On Sep 5, we issued an updated research report on Deere & CompanyDE .
The agricultural equipment maker is poised to benefit from increased global demand for food, shelter and infrastructure as well as an improvement in political conditions in Brazil. However, unfavorable foreign currency movements, a weak agricultural sector and sluggish economic growth remain headwinds for the company.
For fiscal 2016, Deere anticipates net income to be about $1.35 billion, up from the prior estimate of $1.2−$1.3 billion. The company remains optimistic about the long term, based on steady investments in new products and geographies. Further, favorable trends derived from a growing, more affluent and increasing population and rising living standards will provide ample opportunity for growth.
Notably, Brazil announced an increase in rates for government-sponsored finance programs. This means that rates per Moderfrota will rise from 7.5% to 8.5% for small and mid-sized farmers, and from 9% to 10.5% for large farmers. While the rates are being hiked, they remain below the level of inflation in Brazil. This announcement is a positive indicator. It removes an element of uncertainty for farmers, and conveys confidence that the government will continue to support agriculture in spite of the economic and political challenges in the region.
Further, the U.S. Architecture Billings Index (ABI), an economic indicator that provides an approximate 9-to-12-month glimpse into the future of non-residential construction spending activity, has remained above 50 in recent months, signaling robust conditions ahead for the industry. This bodes well for Deere too.
However, Deere projects total equipment sales to decline 10% year over year in fiscal 2016. For the fourth quarter of fiscal 2016, sales are likely to deteriorate about 8% from the year-ago quarter.

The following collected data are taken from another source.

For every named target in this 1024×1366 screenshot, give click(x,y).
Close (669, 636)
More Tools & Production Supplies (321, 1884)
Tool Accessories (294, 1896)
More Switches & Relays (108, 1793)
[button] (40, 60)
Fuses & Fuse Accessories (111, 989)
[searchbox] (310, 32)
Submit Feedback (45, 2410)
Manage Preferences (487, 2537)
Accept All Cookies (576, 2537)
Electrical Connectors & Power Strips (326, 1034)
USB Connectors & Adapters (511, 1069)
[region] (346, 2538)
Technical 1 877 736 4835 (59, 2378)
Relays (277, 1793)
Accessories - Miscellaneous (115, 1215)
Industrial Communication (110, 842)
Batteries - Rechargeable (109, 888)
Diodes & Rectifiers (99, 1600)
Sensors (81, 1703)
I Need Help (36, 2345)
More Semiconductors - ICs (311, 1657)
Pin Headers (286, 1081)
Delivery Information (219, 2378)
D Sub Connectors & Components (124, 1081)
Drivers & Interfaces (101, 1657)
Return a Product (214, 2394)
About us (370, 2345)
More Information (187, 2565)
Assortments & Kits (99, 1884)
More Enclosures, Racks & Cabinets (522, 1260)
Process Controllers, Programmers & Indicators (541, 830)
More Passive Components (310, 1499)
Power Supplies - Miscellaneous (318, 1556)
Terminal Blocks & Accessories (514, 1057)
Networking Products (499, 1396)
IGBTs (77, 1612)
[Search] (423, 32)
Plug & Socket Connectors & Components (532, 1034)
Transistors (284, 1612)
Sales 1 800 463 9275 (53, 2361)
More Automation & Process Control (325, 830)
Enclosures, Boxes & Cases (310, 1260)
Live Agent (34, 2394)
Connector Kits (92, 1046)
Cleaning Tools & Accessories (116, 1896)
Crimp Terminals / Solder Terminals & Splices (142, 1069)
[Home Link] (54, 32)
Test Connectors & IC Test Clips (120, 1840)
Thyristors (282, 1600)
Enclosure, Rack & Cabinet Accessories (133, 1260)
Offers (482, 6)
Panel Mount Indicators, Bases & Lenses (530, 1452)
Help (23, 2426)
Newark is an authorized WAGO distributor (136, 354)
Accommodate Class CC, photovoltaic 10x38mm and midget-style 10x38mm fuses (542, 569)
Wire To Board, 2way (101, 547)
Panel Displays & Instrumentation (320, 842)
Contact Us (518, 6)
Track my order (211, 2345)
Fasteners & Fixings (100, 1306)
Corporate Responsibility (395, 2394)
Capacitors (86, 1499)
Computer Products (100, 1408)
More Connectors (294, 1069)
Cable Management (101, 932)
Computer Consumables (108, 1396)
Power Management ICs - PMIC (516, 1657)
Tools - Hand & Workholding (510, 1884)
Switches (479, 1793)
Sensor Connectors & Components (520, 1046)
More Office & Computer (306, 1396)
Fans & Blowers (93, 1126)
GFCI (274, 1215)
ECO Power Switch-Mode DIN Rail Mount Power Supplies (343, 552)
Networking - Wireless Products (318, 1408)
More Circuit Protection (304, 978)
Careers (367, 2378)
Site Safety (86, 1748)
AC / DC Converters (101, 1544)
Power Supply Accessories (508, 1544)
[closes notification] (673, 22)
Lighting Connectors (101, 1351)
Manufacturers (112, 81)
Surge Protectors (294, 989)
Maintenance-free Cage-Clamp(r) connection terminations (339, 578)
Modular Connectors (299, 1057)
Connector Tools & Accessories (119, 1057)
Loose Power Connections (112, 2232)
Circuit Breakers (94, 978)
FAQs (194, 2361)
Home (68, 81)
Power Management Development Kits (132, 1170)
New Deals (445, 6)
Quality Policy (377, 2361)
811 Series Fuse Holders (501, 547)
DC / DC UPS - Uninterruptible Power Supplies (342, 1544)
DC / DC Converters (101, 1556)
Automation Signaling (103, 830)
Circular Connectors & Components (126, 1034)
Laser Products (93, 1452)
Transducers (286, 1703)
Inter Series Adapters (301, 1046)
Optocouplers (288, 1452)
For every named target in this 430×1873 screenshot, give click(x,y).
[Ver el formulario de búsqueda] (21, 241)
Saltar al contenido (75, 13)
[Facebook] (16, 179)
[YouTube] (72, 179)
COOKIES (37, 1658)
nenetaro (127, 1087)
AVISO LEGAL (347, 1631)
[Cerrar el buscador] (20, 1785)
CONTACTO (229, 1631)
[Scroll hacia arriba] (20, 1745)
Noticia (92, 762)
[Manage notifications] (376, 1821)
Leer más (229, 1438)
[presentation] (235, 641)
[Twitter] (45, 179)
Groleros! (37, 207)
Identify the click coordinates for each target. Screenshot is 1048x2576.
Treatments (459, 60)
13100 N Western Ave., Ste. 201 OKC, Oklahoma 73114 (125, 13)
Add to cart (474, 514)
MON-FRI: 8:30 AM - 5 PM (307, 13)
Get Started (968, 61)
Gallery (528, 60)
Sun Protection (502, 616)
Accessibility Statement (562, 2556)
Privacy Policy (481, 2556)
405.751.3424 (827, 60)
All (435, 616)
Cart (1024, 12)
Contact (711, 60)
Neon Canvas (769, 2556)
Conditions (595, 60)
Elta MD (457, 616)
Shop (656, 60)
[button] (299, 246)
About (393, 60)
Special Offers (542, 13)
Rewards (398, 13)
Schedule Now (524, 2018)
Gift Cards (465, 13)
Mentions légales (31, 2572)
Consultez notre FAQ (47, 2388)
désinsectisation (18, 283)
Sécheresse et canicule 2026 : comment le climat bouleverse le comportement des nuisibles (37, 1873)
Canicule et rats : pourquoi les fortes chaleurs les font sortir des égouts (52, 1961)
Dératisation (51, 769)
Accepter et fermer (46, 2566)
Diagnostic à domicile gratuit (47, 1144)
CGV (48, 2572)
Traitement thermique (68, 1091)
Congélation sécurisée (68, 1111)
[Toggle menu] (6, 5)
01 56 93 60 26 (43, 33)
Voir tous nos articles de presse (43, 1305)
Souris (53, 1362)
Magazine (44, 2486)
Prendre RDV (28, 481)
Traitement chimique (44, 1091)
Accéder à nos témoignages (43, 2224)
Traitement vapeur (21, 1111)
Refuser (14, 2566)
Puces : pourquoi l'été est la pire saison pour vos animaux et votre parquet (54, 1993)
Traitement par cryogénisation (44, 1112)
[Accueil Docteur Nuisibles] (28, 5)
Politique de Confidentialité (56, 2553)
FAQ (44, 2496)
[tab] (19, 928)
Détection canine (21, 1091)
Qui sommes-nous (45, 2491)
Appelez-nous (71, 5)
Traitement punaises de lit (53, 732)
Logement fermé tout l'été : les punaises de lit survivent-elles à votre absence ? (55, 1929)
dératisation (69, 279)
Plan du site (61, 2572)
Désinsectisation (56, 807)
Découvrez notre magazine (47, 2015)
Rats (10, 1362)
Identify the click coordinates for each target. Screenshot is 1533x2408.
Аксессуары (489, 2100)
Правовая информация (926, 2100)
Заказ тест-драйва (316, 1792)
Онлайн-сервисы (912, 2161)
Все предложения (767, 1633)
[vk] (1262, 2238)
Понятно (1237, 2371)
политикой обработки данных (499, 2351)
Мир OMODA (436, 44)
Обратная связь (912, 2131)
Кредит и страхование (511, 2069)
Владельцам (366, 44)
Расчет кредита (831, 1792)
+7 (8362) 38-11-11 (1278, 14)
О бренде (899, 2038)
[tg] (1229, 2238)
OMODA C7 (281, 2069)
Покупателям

The company expects Agriculture and Turf equipment sales to decline 8% in fiscal 2016. Low commodity prices, low farm incomes and elevated used equipment levels in the U.S. and Canada continue to strain demand for farm equipment, especially high-horse power models. Industry sales for agricultural equipment in the U.S. and Canada are expected to be down 15%−20% in fiscal 2016. In the EU28, sales are projected to be flat to down 5% due to low commodity prices and farm income, including potential pressure on the dairy sector.
Deere foresees global sales for Construction & Forestry equipment to be down about 18% in fiscal 2016. Rental utilization rates continue to decline, leading to a reduction in fleet sizes and higher levels of used equipment. Also, housing starts in the U.S. for single-family homes, which require more earth-moving equipment, remain well below the long-term average.
Moreover, a weak oil and gas sector, with the impact most pronounced in the energy-producing regions of the U.S. and Canada will impact Deere's results.
Deere currently carries a Zacks Rank #3 (Hold).
Stocks to Consider
Some better-ranked stocks in the same sector are Berry Plastics Group, Inc. BERY , Columbus McKinnon Corporation CMCO and DXP Enterprises, Inc. DXPE . All these stocks sport a Zacks Rank #1 (Strong Buy).